Even if we were not convinced that the error was harmless, the failure to object to an instruction before the court is closed to deliberate constitutes a waiver of the objection on appeal in the absence of plain error. United States v. Fisher, 21 M.J. 327 (C.M.A. 1986); R.C.M. 920(f). As we have noted, the appellant’s trial defense counsel acquiesced in the judge’s instructions in this regard, and unless the erroneous instruction constituted plain error, the appellant has no basis on which to claim relief. “In order to constitute plain error, the error must not only be both obvious and substantial, it must also have ‘had an unfair prejudicial impact on the jury’s deliberations.’ ” Fisher, 21 M.J. at 328 (quoting United States v. Young, 470 U.S. 1, 16 n. 14, 105 S.Ct. 1038, 1046 n. 14, 84 L.Ed.2d 1 (1985)). In this respect, the rationale that leads us to conclude that the instructional error was harmless also leads us to conclude that the mistake did not constitute plain error. So long as two-thirds of the members ultimately agreed upon the sentence that was announced, the possibility that a simple majority did not formally vote to reconsider with a view to increasing the punishment does not amount to a substantial error with an unfair, prejudicial impact. •
VII.
As to the appellant’s second assignment of error, we find the sentence adjudged to be an appropriate punishment under the circumstances of this case.

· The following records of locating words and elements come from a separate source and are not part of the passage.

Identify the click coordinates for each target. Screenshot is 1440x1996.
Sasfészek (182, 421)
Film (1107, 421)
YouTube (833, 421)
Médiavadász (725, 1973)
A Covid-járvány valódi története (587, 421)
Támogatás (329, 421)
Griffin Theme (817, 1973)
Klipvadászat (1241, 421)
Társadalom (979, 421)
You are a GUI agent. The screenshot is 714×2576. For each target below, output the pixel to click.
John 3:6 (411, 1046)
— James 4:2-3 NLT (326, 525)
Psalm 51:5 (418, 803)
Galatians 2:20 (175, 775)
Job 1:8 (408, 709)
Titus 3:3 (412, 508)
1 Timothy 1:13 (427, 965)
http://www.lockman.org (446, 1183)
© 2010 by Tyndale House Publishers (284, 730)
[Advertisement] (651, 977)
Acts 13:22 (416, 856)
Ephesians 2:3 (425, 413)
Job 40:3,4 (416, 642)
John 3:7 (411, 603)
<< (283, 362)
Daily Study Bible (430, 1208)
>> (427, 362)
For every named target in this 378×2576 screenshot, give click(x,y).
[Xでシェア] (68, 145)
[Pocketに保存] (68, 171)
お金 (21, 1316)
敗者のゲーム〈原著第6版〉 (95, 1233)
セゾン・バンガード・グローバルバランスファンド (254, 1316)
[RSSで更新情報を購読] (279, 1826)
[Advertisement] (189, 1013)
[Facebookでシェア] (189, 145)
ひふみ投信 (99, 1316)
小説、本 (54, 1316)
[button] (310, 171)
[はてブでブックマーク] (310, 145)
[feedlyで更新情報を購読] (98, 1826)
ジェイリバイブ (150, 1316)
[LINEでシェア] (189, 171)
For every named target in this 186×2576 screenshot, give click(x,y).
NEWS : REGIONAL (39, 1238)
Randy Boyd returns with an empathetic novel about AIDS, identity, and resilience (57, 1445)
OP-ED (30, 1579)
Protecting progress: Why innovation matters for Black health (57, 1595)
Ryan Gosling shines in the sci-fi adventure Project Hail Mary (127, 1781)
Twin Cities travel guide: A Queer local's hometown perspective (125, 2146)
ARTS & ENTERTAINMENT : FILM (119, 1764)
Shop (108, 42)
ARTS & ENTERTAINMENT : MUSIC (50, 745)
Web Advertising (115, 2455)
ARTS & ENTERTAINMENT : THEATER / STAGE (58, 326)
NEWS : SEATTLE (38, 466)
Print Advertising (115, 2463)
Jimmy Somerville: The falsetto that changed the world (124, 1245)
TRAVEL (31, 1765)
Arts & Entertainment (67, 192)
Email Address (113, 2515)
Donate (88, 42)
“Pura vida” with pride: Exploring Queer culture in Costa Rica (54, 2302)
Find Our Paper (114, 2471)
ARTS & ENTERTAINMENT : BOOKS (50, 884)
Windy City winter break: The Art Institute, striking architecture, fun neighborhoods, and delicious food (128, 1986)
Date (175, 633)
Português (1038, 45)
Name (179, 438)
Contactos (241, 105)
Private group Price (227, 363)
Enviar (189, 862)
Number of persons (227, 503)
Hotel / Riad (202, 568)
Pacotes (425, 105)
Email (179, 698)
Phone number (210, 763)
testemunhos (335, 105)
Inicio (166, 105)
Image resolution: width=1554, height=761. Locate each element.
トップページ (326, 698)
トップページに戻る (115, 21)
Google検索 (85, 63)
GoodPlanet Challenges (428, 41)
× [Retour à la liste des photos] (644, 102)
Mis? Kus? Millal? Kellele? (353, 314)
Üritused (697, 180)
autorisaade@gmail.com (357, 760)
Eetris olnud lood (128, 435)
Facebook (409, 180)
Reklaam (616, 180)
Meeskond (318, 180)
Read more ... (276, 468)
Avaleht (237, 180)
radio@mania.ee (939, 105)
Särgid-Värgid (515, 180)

Accordingly, the findings and sentence as approved below are affirmed.
. I. THE MILITARY JUDGE ERRED WHEN HE ERRONEOUSLY INSTRUCTED THE MEMBERS THAT IF THEY VOTED TO RECONSIDER A PORTION OF A SENTENCE, EITHER TO INCREASE THE SENTENCE OR DECREASE IT, THE MEMBERS WERE NOT BOUND BY THEIR EARLIER DETERMINATION.
II. THE SENTENCE OF A REDUCTION TO PAY GRADE E-l AND A SENTENCE TO THREE YEARS CONFINEMENT IS INAPPROPRIATELY SEVERE CONSIDERING THE CIRCUMSTANCES OF THIS CASE.
. In light of the sentence ultimately adjudged and to avoid what appears to be an unnecessary complicating factor, we have assumed that the previously agreed upon sentence did not include confinement for more than 10 years.
. Vazquez touches upon but does not resolve the question concerning the status of the previously agreed upon sentence once a suggestion to reconsider has garnered the necessary affirmative votes. Although there is nothing in the Code or the Manual to suggest that a request to reconsider with a view to either increasing or decreasing a sentence should specify what aspect of the sentence is to be either increased or decreased, there is nothing that prohibits such specificity. But whether we view the sentence as a whole or as specific punishments within a sentence, the question remains whether the previously agreed upon sentence or the various punishments within it retain any vitality once the members have decided to reconsider.